Write out again, exactly, the lines below starting at the one with "This screenshot has height=1200, width=1920." and ending at the one with "Task: Open site settings icon in address bar".

━━━━━ DATASET CONTENT

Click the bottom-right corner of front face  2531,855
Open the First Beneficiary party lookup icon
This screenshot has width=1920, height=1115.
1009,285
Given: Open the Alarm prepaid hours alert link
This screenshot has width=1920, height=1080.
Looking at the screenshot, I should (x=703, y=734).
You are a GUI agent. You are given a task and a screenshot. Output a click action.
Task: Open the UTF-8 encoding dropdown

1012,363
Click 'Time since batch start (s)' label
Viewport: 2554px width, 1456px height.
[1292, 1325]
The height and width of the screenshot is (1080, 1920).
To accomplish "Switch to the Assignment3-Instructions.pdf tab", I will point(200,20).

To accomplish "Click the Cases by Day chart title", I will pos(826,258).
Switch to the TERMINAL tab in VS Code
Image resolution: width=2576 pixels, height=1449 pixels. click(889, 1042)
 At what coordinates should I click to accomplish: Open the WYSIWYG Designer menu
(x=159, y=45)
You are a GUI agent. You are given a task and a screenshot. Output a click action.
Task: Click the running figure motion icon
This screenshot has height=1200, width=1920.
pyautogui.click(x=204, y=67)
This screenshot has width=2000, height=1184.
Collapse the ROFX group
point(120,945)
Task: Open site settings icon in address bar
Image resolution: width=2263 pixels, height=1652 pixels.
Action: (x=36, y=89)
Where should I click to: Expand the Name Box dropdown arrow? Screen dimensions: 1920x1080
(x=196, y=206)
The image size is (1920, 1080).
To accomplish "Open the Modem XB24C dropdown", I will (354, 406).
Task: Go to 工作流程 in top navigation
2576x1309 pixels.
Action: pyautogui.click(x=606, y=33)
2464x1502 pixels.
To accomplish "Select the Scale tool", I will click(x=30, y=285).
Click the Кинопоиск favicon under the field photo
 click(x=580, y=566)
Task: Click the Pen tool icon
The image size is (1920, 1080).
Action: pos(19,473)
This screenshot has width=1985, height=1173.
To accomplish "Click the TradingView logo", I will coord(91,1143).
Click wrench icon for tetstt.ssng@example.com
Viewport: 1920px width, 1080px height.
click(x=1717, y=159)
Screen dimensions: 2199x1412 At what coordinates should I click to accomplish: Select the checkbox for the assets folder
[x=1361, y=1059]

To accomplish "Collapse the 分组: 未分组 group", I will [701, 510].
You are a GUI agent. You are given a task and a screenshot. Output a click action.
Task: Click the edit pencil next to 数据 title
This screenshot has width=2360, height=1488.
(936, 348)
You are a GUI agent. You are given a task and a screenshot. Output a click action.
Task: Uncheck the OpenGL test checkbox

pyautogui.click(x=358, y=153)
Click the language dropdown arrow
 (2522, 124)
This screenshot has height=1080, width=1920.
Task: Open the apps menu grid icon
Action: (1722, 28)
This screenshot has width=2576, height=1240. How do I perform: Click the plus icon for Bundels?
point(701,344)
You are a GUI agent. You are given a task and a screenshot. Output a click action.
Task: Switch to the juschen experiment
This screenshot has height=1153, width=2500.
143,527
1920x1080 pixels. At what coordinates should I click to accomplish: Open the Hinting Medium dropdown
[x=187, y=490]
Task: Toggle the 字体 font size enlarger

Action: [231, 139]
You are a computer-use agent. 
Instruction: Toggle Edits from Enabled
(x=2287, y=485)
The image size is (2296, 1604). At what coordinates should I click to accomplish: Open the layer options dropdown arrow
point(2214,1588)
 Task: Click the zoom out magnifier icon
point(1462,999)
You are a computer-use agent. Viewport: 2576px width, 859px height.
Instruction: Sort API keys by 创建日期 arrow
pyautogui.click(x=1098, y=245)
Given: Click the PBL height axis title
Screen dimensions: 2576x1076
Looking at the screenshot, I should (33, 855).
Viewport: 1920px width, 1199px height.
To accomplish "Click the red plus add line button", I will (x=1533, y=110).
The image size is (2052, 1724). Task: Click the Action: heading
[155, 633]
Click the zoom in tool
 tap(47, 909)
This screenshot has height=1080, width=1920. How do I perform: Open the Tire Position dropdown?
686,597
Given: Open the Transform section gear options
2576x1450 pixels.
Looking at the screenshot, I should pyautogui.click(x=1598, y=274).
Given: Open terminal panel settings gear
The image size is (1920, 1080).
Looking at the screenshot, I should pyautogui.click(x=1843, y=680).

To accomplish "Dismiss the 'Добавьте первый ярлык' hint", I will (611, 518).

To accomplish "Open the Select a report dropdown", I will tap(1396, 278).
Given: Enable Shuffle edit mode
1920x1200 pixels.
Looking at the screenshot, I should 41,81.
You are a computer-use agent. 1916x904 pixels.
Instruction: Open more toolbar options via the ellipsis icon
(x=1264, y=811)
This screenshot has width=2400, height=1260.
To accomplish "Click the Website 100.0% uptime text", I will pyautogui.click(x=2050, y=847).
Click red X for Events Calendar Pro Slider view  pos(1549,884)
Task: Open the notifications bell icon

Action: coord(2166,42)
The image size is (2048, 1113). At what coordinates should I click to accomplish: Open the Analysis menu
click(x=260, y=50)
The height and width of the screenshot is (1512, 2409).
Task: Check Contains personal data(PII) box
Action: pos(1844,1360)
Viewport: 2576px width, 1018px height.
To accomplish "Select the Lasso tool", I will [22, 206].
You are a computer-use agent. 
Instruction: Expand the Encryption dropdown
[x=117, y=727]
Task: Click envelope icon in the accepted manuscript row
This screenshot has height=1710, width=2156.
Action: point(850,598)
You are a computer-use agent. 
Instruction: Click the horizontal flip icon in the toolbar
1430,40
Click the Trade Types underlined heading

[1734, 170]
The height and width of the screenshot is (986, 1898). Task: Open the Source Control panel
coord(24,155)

━━━━━━━━━━

PROBLEM SOLUTION —
This screenshot has height=1200, width=1920.
pyautogui.click(x=204, y=67)
This screenshot has width=2000, height=1184.
Collapse the ROFX group
point(120,945)
Task: Open site settings icon in address bar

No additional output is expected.